Is there any way to prevent gallstone formation? The typical gallstone patient has been described as fat, forty, fertile, fecund, and female with a family history of gallstones. Of these risk factors, only weight can be modified, at least theoretically. Obesity is a well-studied risk factor for gallstone formation. Compared with normal- weight individuals, obese people synthesize more cholesterol, secrete more cholesterol into the bile, and may be less efficient at gallbladder emptying. However, it should be noted that a substantial number of gallstone patients are not overweight. In the Harvard Nurses Study, only 53% of symptomatic gallstones were attributable to high body mass index, and in one Danish study, 9.1% of normal-weight women aged 30 – 60 had gallstones.

Recently [1993] Heaton et al. reported the results of their study of one particular factor associated with gallstones: slow intestinal transit time (in a word, constipation).
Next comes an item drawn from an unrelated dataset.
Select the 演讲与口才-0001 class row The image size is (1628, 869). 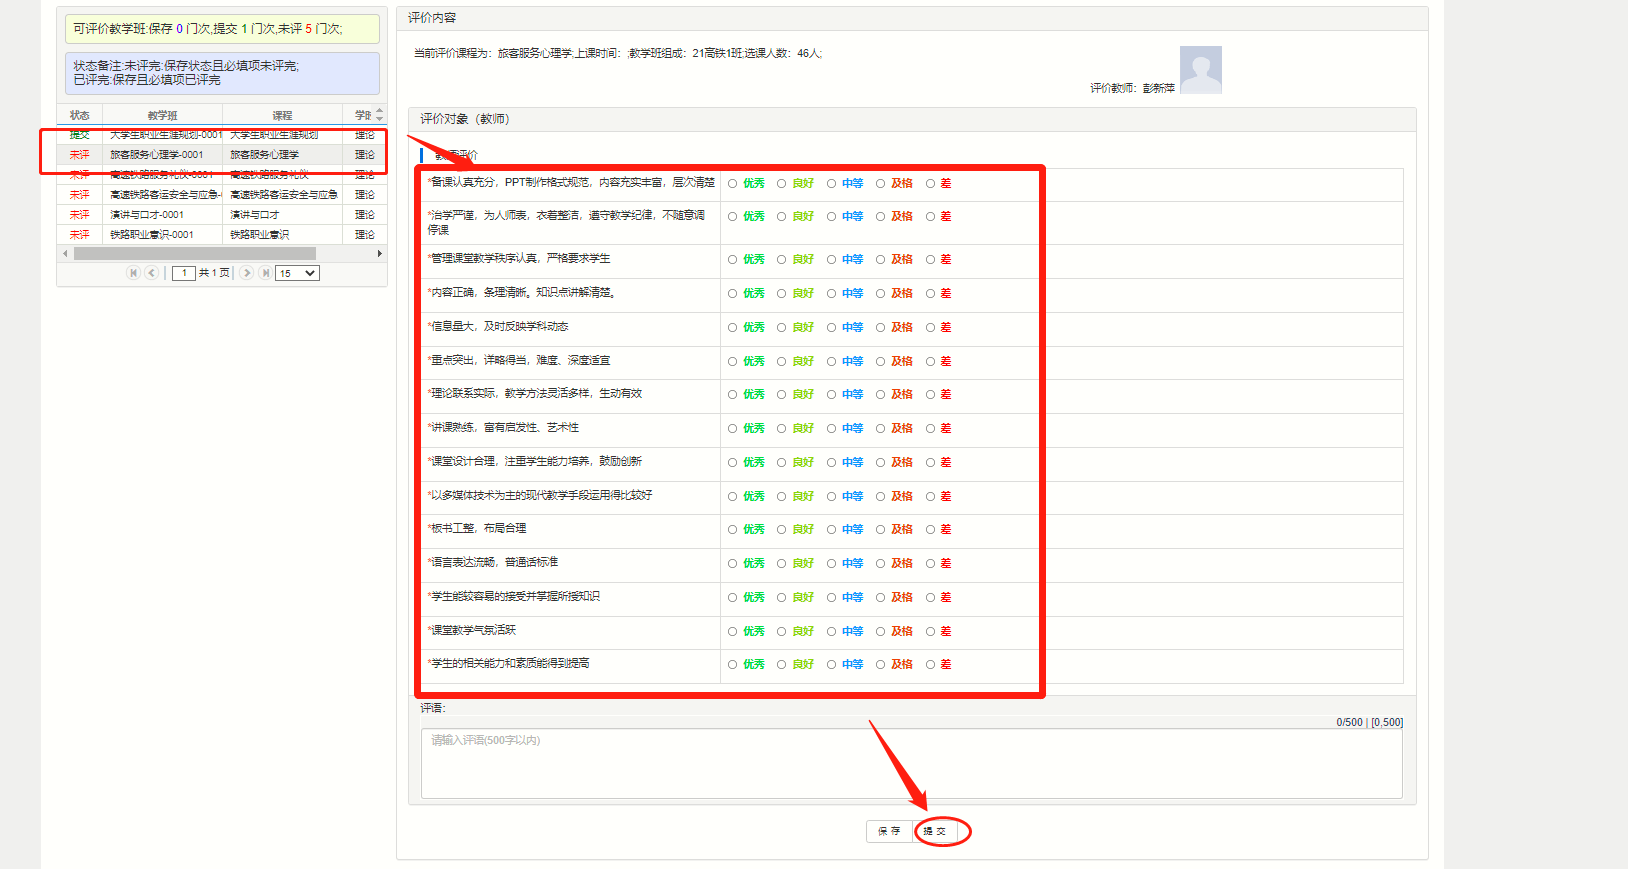(147, 215)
In their population survey, 1058 woman aged 25-69 underwent cholecystosonography. Gallstones were identified in 48 women, 15 of whom were normal weight. The normal-weight women along with age-matched controls with healthy gallbladders underwent measurement of whole-gut transit time. Measurement was done directly when possible, or calculated from records of three defecations. The mean transit time was significantly longer in the women with gallstones than in controls (82 hours versus 63 hours). Stool output was also lower in the women with gallstones (74 g versus 141 g per 24 hours). Matched patients and controls did not differ significantly in any other gallstone-associated factor (body mass index, waist-hip ratio, plasma triglycerides, plasma HDL-cholesterol, number of pregnancies, family history of gallstones, alcohol intake, or hormone therapy). By contrast, a separate study of overweight women with gallstones showed no tendency for slow intestinal transit, although the women did have other risk factors.
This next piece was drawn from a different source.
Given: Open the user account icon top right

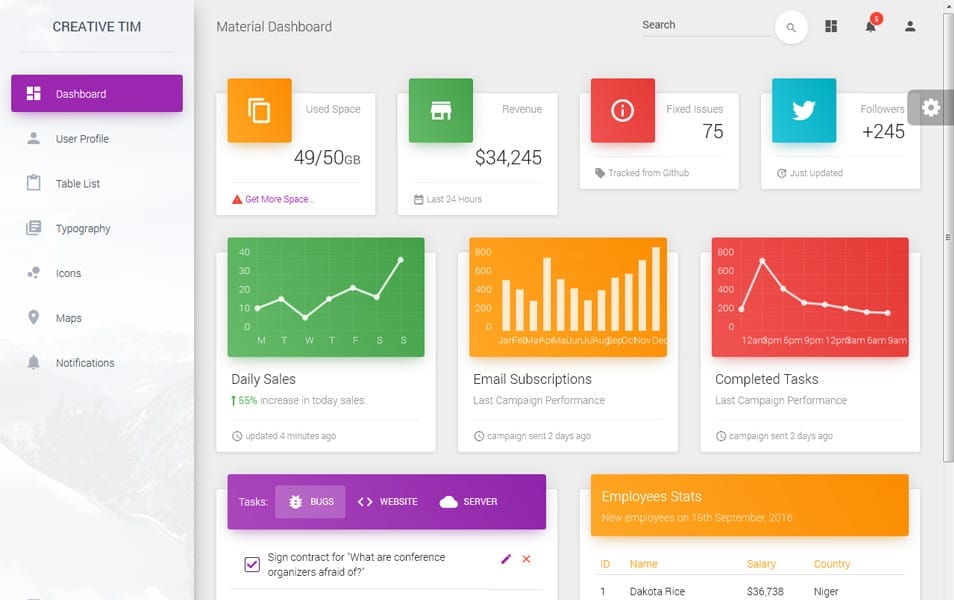Looking at the screenshot, I should [909, 27].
The investigators suggested that slow intestinal transit could enhance the formation and absorption of deoxycholate from the colon. Deoxycholate, a secondary bile salt, promotes the hepatic secretion of cholesterol and favors the nucleation of cholesterol crystals. Subjects with slow intestinal transit have been shown to have high biliary deoxycholate concentrations. In a study of healthy volunteers who were administered enough antidiarrheal medication to prolong the whole-gut transit time from 48 hours to 103 hours, the bile composition was altered, becoming more like that of subjects with gallstones; deoxycholate concentration increased and the bile became more saturated with cholesterol. When constipated subjects were given effective doses of laxatives, bile deoxycholate and cholesterol concentrations decreased.
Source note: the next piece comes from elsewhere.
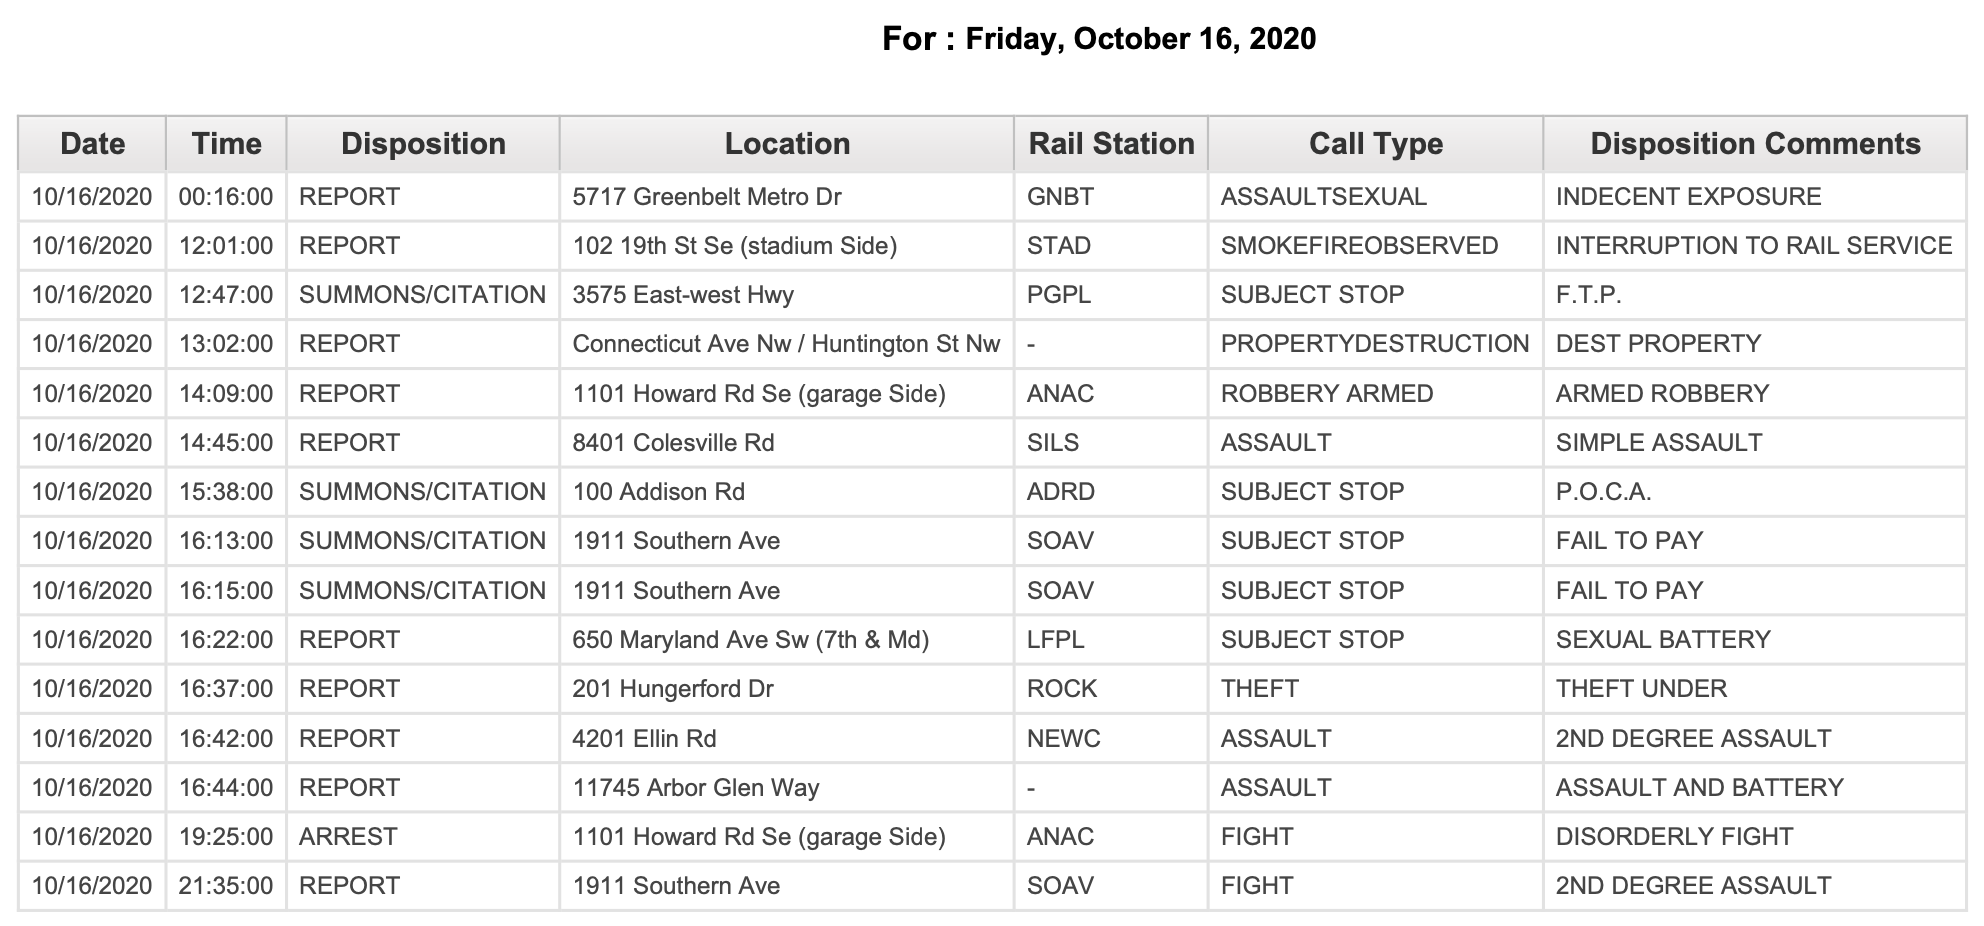
Task: Select the 5717 Greenbelt Metro Dr cell
Action: (x=787, y=197)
Comparative studies have shown that women have slower intestinal transit and more constipation than men, and this may explain why they have a higher incidence of gallstones. According to the investigators, “Pregnancy and the administration of female sex hormones render the composition of bile more lithogenic, and these effects are usually explained by direct action of hormones on hepatic metabolism. Our findings suggest another way in which female sex hormones and pregnancy could lead to lithogenic bile — namely, by inducing slower colonic transit and increased deoxycholate absorption.” To get back to the question, can gallstones be prevented? — perhaps dietary change could reduce the risk. Dietary fiber is known to decrease intestinal transit time. To quote Lancet editorialist Howard Spiro, “(G)allstones thus join colon cancer, and maybe even breast cancer, as punishment for enjoying a refined low-fiber diet.” (Heaton KW et al. Lancet 1993; 341: 8 – 10. Spiro HM. Lancet 1993; 341: 26.)